For Ian Giles, confidence is a pair of their favorite red pants.
“You don’t think about red pants being associated with top surgery, but having top surgery changed the way I felt about my body and how I felt in my body,” Giles said.
Now, a handful of years after gender confirmation surgery revolutionized Giles’ life, they’re working to give others the same opportunity.
Giles, who uses they/them pronouns, is the founder and president of Genderbands, an international nonprofit that provides free chest binders and awards grants to help transgender people afford gender confirmation surgery. The organization moved into a physical space in Orem this summer, and hosted Utah’s first transgender Pride festival last month.
It’s the first transgender-specific organization in Utah to provide services.
“We are by trans, for trans, helping trans,” Giles said.
Genderbands started in 2015 as a way for Giles to pay for their own double mastectomy, also referred to as top surgery. Giles needed to find $10,000 to pay for the surgery, hospital fees and hotel costs of traveling to Florida for the procedure and felt uncomfortable asking others for money. So they went online, ordered 300 wristbands that read “pizza rolls, not gender roles,” and began selling them to friends and in LGBTQ spaces.
But those efforts weren’t enough. So that summer, Giles maxed out their credit card to buy 6,000 more bands, signed up as a vendor for the Utah Pride Festival and wrote down “Genderbands” as their business name.
Not long after, Giles got a call that a spot had opened up for top surgery. Afterward, Giles decided to keep the momentum going, turning Genderbands into a nonprofit and help others get the same opportunity they’d had.
“I got lucky that I was able to use credit for a good chunk of it, but there are a lot of people who don’t have that,” Giles said.
Today, Genderbands sells bands reading “hearts, not parts,” in addition to the pizza roll ones, along with shirts, flags and pronoun pins around the world to medical offices, universities and corporations like Amazon and Spotify.
Opening an office in Orem was intentional. Giles said the organization didn’t want to compete with existing services in Salt Lake City and wanted to fill the gap they saw locally.
“For me, personally, it was that trans resources — or LGBTQ resources, period — are lacking seriously in Utah County,” they said.
D Porter, a board member for Genderbands who uses they/them pronouns, said transphoria remains within some members of the lesbian, gay and bisexual populations. Creating a space just for transgender people, they said, gives people a place to go where they can play games or watch a movie without having to worry about defending their identity or explaining their pronouns.
“Sometimes it’s nice to create sanctuary spaces where we are welcoming, we are accepting and at the end of the day our focus is on the trans community, and not just in Utah, but internationally,” Porter said.
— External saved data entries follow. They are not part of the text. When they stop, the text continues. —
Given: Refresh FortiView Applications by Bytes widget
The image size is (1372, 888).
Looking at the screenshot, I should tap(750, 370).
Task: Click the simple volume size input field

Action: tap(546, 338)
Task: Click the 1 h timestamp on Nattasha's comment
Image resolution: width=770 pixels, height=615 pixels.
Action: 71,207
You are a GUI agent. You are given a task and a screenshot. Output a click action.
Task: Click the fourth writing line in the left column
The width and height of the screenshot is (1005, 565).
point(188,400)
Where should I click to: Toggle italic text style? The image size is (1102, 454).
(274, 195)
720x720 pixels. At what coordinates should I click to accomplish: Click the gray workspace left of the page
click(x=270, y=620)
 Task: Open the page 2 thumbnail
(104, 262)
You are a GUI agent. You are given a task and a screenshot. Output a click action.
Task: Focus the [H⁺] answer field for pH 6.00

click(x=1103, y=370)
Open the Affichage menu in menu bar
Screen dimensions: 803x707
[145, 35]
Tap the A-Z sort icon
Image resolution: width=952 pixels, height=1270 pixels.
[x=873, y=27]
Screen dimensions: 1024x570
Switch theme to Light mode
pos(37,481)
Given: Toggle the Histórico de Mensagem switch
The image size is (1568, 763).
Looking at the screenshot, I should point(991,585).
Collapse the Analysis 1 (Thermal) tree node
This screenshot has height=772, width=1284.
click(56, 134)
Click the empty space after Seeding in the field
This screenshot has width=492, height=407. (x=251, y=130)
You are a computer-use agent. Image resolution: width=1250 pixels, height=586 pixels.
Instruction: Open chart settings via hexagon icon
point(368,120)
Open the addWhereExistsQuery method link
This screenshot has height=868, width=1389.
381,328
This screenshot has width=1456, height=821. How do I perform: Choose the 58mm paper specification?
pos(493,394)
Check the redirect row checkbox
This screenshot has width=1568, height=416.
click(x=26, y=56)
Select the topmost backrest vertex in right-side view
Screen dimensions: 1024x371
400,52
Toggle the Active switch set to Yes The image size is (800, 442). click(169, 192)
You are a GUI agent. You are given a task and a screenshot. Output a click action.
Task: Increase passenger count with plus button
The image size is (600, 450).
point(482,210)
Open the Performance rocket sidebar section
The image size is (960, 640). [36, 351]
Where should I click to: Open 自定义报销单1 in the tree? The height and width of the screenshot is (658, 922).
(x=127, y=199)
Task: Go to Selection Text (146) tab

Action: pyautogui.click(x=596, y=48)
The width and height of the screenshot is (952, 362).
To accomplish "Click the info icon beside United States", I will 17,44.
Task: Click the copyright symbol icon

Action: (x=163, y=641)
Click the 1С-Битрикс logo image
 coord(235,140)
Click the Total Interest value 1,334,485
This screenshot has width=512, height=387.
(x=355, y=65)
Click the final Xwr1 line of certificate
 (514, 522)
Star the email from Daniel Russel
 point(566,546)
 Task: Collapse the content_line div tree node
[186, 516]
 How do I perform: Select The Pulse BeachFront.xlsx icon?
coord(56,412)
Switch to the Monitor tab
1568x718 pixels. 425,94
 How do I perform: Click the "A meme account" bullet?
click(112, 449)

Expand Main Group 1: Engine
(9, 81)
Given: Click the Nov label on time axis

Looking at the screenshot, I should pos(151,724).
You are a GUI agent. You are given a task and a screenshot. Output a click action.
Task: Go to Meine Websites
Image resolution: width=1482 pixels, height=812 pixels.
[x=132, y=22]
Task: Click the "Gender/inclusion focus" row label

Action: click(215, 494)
Genderbands hosts support groups during the week and a couple of social events a month. The events and space, Porter said, gives transgender youth the opportunity to see older transgender individuals and see a narrative about joy and happiness.
“We want Genderbands to be a happy place that really centers on that,” Porter said.
The organization has awarded grants for six surgeries and plans to fund four in its next application cycle, which opens Nov. 1 and closes Dec. 31. The number of surgeries it funds every year depends on donations.
The organization currently only funds top surgery for transmasculine people, but is looking at expanding opportunities to provide grants for genital gender confirmation surgeries, also known as bottom surgery.
A double mastectomy averages from $6,000 to $10,000, and although more insurances are including it in coverage, Giles said it’s not an option for everyone. Insurance can require transgender people to be on hormones or present as their gender for a certain period of time, along with obtaining letters from medical professionals before it will cover the surgeries.
Giles said some people medically can’t be placed on testosterone, are unable to afford consistently attending therapy, lack the funds to pay for a high deductible or can’t afford insurance.
Giles has experienced firsthand how top surgery can change a transgender person’s life. They no longer have to be concerned about their chest binder showing, what they are going to wear or have as many fears when using public restrooms.
“I didn’t worry as much after top surgery, because I still have to go to the bathroom, but I’m not as worried,” Giles said.
They’ve started swimming again, although they are still sometimes nervous about going topless in public.
“I still fear discrimination and violence, but I am a lot more comfortable,” Giles said. “I can go on hikes and take my shirt off.”
Genderbands plans to expand by adding the number of pride events members attend, attracting more volunteers and continually evaluating its programing.
“I want to be the go-to for trans people,” Giles said.